Please print all of the records that follow with nothing altered.
____ Records
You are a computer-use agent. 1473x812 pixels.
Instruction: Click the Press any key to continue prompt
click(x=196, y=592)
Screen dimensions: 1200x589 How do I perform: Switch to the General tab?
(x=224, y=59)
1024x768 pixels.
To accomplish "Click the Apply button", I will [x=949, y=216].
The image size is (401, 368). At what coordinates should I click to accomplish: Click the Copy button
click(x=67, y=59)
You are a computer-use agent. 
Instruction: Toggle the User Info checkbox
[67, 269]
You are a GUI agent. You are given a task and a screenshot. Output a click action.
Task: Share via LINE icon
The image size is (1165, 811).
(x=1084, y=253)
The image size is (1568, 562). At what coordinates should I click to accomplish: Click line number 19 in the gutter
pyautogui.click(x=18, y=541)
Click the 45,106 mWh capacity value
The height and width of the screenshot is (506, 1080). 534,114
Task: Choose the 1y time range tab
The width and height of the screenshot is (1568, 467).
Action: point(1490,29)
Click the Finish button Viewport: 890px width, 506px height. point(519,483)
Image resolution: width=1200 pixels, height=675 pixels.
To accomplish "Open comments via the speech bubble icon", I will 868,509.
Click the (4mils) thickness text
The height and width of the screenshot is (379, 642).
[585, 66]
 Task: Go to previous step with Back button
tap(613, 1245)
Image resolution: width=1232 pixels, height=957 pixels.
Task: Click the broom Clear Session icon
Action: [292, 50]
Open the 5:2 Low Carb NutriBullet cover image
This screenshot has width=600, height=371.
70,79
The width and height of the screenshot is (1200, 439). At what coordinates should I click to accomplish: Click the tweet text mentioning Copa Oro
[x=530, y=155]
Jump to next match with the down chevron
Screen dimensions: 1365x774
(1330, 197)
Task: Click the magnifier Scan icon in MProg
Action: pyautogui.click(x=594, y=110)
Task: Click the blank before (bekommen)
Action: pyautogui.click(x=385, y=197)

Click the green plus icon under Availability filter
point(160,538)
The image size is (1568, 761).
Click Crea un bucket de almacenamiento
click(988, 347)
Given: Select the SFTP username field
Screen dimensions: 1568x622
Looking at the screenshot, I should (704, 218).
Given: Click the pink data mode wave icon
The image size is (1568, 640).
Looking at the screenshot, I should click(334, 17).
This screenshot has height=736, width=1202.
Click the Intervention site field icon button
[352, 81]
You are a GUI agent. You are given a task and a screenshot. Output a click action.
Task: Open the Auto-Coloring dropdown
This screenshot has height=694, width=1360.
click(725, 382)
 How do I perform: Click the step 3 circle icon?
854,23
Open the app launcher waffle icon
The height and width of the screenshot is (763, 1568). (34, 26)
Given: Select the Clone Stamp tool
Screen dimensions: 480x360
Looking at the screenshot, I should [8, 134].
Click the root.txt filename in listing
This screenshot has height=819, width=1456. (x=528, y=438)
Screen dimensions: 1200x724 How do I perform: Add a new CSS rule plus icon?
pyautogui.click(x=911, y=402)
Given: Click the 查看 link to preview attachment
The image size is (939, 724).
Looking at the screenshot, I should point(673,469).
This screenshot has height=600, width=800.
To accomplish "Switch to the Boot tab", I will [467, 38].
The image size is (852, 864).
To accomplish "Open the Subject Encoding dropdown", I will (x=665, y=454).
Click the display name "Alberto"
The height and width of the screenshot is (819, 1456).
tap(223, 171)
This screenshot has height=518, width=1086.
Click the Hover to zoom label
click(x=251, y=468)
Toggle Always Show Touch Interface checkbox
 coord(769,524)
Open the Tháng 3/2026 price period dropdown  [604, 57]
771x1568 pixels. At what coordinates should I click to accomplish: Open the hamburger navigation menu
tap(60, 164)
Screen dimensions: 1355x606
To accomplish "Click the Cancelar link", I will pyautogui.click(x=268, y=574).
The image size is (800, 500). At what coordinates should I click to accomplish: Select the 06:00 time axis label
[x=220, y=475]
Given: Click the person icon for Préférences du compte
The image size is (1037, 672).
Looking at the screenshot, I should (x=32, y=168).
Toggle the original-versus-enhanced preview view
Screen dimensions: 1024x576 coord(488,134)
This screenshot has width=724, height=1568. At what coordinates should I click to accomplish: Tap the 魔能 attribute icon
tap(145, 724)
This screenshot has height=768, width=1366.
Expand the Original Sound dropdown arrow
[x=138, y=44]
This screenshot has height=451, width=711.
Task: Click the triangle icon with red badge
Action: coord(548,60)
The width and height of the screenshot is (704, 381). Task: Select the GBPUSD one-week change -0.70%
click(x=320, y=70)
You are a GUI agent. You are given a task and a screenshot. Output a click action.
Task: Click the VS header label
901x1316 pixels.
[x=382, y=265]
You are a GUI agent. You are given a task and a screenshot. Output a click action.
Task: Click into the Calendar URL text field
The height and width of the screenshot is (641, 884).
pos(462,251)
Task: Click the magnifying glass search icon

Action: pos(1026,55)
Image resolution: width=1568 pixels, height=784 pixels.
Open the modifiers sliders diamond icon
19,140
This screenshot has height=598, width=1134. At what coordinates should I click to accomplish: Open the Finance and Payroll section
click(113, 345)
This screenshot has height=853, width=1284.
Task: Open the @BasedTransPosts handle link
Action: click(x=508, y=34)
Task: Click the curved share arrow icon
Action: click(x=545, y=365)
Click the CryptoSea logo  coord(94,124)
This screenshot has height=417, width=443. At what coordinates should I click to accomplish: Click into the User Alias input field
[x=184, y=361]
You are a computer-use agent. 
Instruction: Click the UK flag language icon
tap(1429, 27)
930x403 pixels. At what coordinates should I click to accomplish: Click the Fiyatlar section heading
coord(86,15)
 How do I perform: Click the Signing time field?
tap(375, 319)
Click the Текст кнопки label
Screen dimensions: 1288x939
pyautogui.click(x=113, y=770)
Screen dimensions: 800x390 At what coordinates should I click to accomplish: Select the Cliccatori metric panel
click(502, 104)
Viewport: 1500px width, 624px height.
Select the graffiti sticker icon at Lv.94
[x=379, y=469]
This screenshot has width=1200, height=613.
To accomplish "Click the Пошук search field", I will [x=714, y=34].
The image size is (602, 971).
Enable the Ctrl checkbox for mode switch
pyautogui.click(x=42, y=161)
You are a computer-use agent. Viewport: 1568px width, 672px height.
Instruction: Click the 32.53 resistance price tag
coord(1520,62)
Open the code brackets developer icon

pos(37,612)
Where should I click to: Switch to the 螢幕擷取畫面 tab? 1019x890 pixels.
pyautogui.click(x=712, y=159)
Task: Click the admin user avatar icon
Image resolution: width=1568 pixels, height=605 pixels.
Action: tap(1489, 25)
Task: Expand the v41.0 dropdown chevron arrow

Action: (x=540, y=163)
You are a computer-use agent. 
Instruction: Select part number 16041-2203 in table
________
Problem solution:
You are a computer-use agent. 1473x812 pixels.
Instruction: Click the Press any key to continue prompt
click(x=196, y=592)
Screen dimensions: 1200x589 How do I perform: Switch to the General tab?
(x=224, y=59)
1024x768 pixels.
To accomplish "Click the Apply button", I will [x=949, y=216].
The image size is (401, 368). At what coordinates should I click to accomplish: Click the Copy button
click(x=67, y=59)
You are a computer-use agent. 
Instruction: Toggle the User Info checkbox
[67, 269]
You are a GUI agent. You are given a task and a screenshot. Output a click action.
Task: Share via LINE icon
The image size is (1165, 811).
(x=1084, y=253)
The image size is (1568, 562). At what coordinates should I click to accomplish: Click line number 19 in the gutter
pyautogui.click(x=18, y=541)
Click the 45,106 mWh capacity value
The height and width of the screenshot is (506, 1080). 534,114
Task: Choose the 1y time range tab
The width and height of the screenshot is (1568, 467).
Action: point(1490,29)
Click the Finish button Viewport: 890px width, 506px height. point(519,483)
Image resolution: width=1200 pixels, height=675 pixels.
To accomplish "Open comments via the speech bubble icon", I will 868,509.
Click the (4mils) thickness text
The height and width of the screenshot is (379, 642).
[585, 66]
 Task: Go to previous step with Back button
tap(613, 1245)
Image resolution: width=1232 pixels, height=957 pixels.
Task: Click the broom Clear Session icon
Action: [292, 50]
Open the 5:2 Low Carb NutriBullet cover image
This screenshot has width=600, height=371.
70,79
The width and height of the screenshot is (1200, 439). At what coordinates should I click to accomplish: Click the tweet text mentioning Copa Oro
[x=530, y=155]
Jump to next match with the down chevron
Screen dimensions: 1365x774
(1330, 197)
Task: Click the magnifier Scan icon in MProg
Action: pyautogui.click(x=594, y=110)
Task: Click the blank before (bekommen)
Action: pyautogui.click(x=385, y=197)

Click the green plus icon under Availability filter
point(160,538)
The image size is (1568, 761).
Click Crea un bucket de almacenamiento
click(988, 347)
Given: Select the SFTP username field
Screen dimensions: 1568x622
Looking at the screenshot, I should (704, 218).
Given: Click the pink data mode wave icon
The image size is (1568, 640).
Looking at the screenshot, I should click(334, 17).
This screenshot has height=736, width=1202.
Click the Intervention site field icon button
[352, 81]
You are a GUI agent. You are given a task and a screenshot. Output a click action.
Task: Open the Auto-Coloring dropdown
This screenshot has height=694, width=1360.
click(725, 382)
 How do I perform: Click the step 3 circle icon?
854,23
Open the app launcher waffle icon
The height and width of the screenshot is (763, 1568). (34, 26)
Given: Select the Clone Stamp tool
Screen dimensions: 480x360
Looking at the screenshot, I should [8, 134].
Click the root.txt filename in listing
This screenshot has height=819, width=1456. (x=528, y=438)
Screen dimensions: 1200x724 How do I perform: Add a new CSS rule plus icon?
pyautogui.click(x=911, y=402)
Given: Click the 查看 link to preview attachment
The image size is (939, 724).
Looking at the screenshot, I should point(673,469).
This screenshot has height=600, width=800.
To accomplish "Switch to the Boot tab", I will [467, 38].
The image size is (852, 864).
To accomplish "Open the Subject Encoding dropdown", I will (x=665, y=454).
Click the display name "Alberto"
The height and width of the screenshot is (819, 1456).
tap(223, 171)
This screenshot has height=518, width=1086.
Click the Hover to zoom label
click(x=251, y=468)
Toggle Always Show Touch Interface checkbox
 coord(769,524)
Open the Tháng 3/2026 price period dropdown  [604, 57]
771x1568 pixels. At what coordinates should I click to accomplish: Open the hamburger navigation menu
tap(60, 164)
Screen dimensions: 1355x606
To accomplish "Click the Cancelar link", I will pyautogui.click(x=268, y=574).
The image size is (800, 500). At what coordinates should I click to accomplish: Select the 06:00 time axis label
[x=220, y=475]
Given: Click the person icon for Préférences du compte
The image size is (1037, 672).
Looking at the screenshot, I should (x=32, y=168).
Toggle the original-versus-enhanced preview view
Screen dimensions: 1024x576 coord(488,134)
This screenshot has width=724, height=1568. At what coordinates should I click to accomplish: Tap the 魔能 attribute icon
tap(145, 724)
This screenshot has height=768, width=1366.
Expand the Original Sound dropdown arrow
[x=138, y=44]
This screenshot has height=451, width=711.
Task: Click the triangle icon with red badge
Action: coord(548,60)
The width and height of the screenshot is (704, 381). Task: Select the GBPUSD one-week change -0.70%
click(x=320, y=70)
You are a GUI agent. You are given a task and a screenshot. Output a click action.
Task: Click the VS header label
901x1316 pixels.
[x=382, y=265]
You are a GUI agent. You are given a task and a screenshot. Output a click action.
Task: Click into the Calendar URL text field
The height and width of the screenshot is (641, 884).
pos(462,251)
Task: Click the magnifying glass search icon

Action: pos(1026,55)
Image resolution: width=1568 pixels, height=784 pixels.
Open the modifiers sliders diamond icon
19,140
This screenshot has height=598, width=1134. At what coordinates should I click to accomplish: Open the Finance and Payroll section
click(113, 345)
This screenshot has height=853, width=1284.
Task: Open the @BasedTransPosts handle link
Action: click(x=508, y=34)
Task: Click the curved share arrow icon
Action: click(x=545, y=365)
Click the CryptoSea logo  coord(94,124)
This screenshot has height=417, width=443. At what coordinates should I click to accomplish: Click into the User Alias input field
[x=184, y=361]
You are a computer-use agent. 
Instruction: Click the UK flag language icon
tap(1429, 27)
930x403 pixels. At what coordinates should I click to accomplish: Click the Fiyatlar section heading
coord(86,15)
 How do I perform: Click the Signing time field?
tap(375, 319)
Click the Текст кнопки label
Screen dimensions: 1288x939
pyautogui.click(x=113, y=770)
Screen dimensions: 800x390 At what coordinates should I click to accomplish: Select the Cliccatori metric panel
click(502, 104)
Viewport: 1500px width, 624px height.
Select the graffiti sticker icon at Lv.94
[x=379, y=469]
This screenshot has width=1200, height=613.
To accomplish "Click the Пошук search field", I will [x=714, y=34].
The image size is (602, 971).
Enable the Ctrl checkbox for mode switch
pyautogui.click(x=42, y=161)
You are a computer-use agent. Viewport: 1568px width, 672px height.
Instruction: Click the 32.53 resistance price tag
coord(1520,62)
Open the code brackets developer icon

pos(37,612)
Where should I click to: Switch to the 螢幕擷取畫面 tab? 1019x890 pixels.
pyautogui.click(x=712, y=159)
Task: Click the admin user avatar icon
Image resolution: width=1568 pixels, height=605 pixels.
Action: tap(1489, 25)
Task: Expand the v41.0 dropdown chevron arrow

Action: (x=540, y=163)
You are a computer-use agent. 
Instruction: Select part number 16041-2203 in table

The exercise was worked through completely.